◆ **Instruction**
Count the lines in the rows below that contain the string "screenshot", treating uppercase and lowercase as different. Give only the number.

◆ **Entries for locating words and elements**
********
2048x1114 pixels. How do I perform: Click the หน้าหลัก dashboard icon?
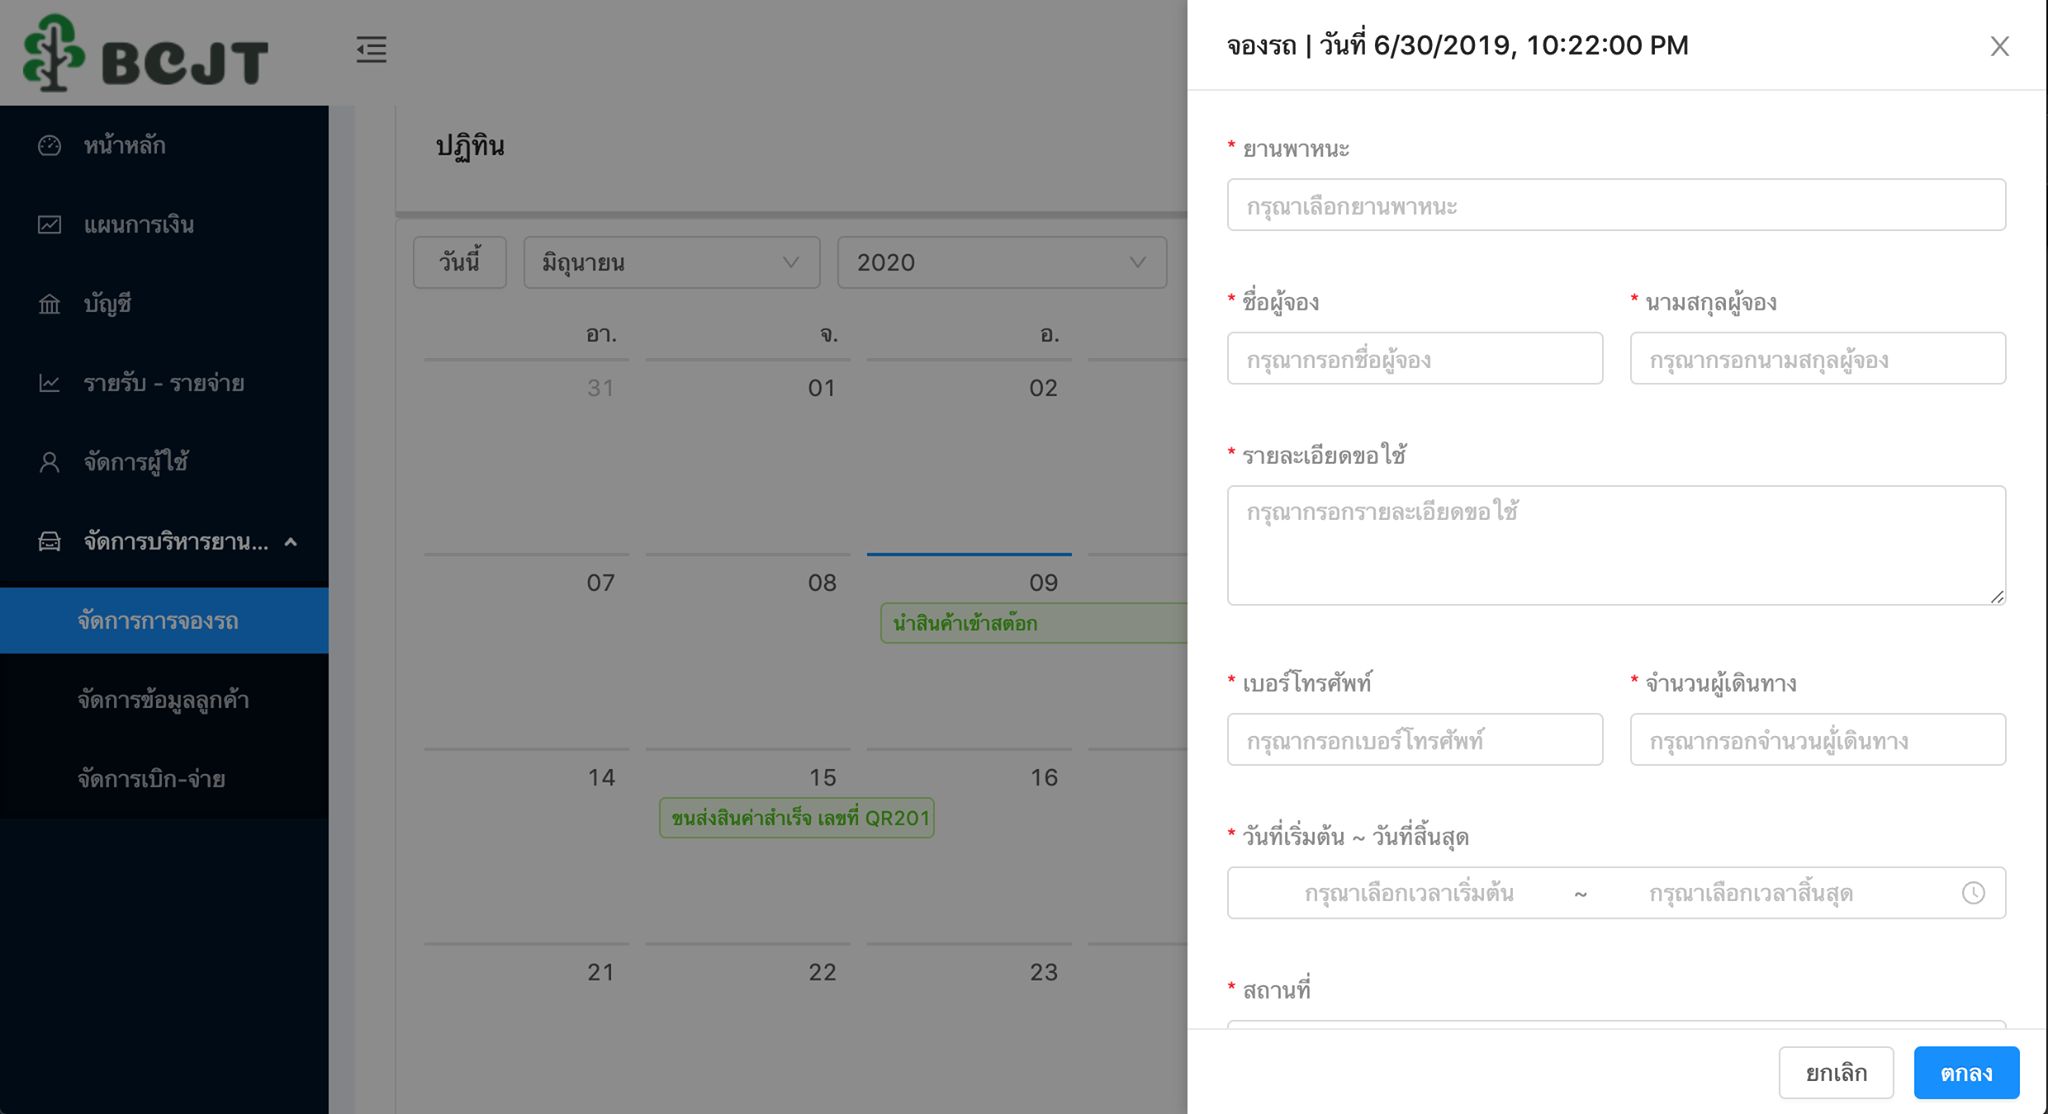[49, 146]
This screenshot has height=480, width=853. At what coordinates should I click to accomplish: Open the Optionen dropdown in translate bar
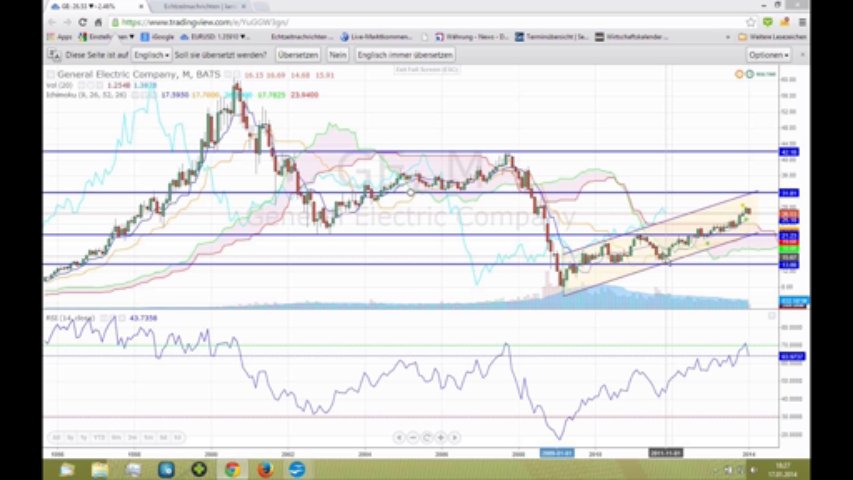767,55
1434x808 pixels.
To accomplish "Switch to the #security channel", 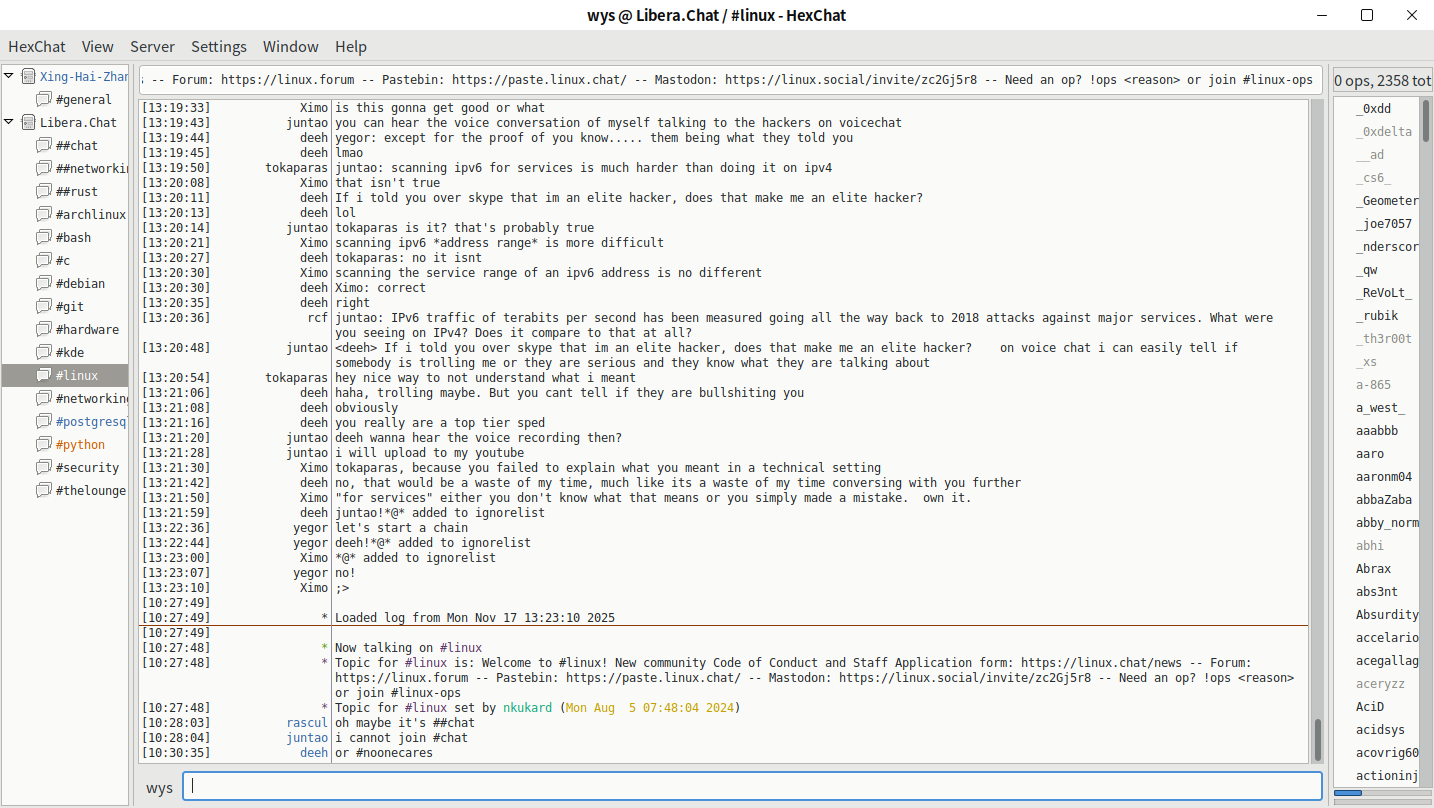I will point(87,467).
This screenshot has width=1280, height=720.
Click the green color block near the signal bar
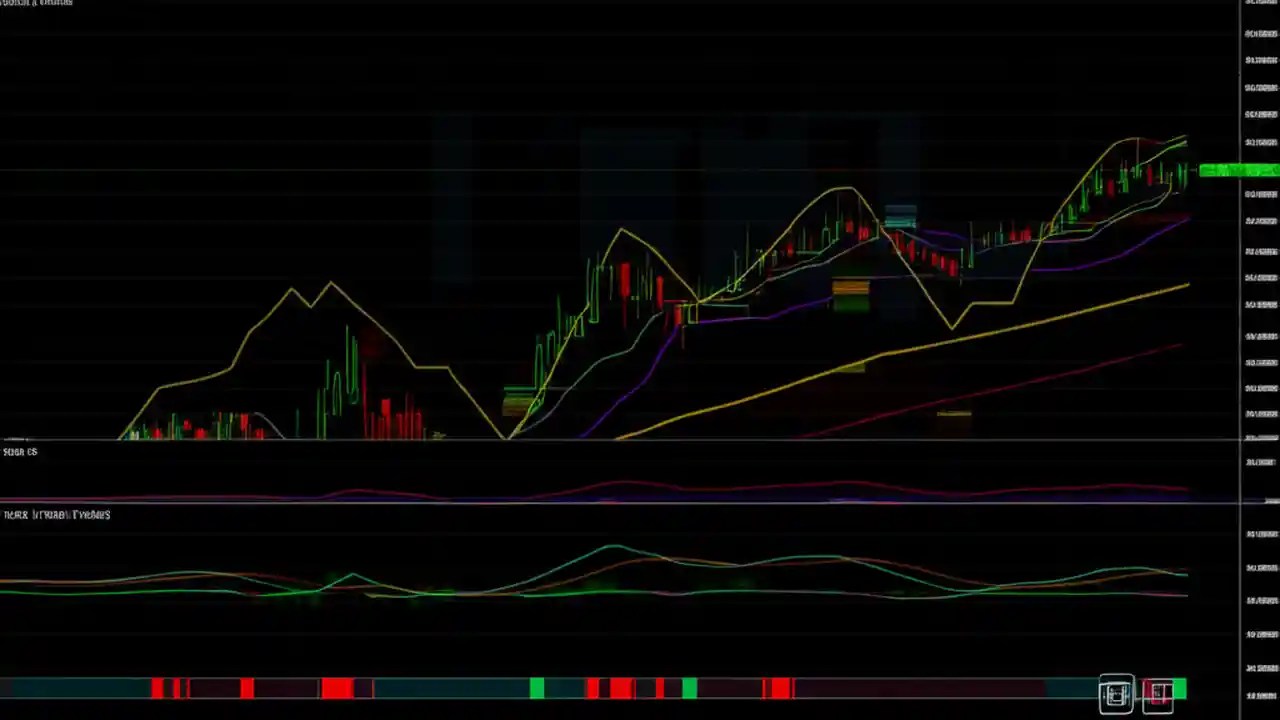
********
◆ **Problem solution**
2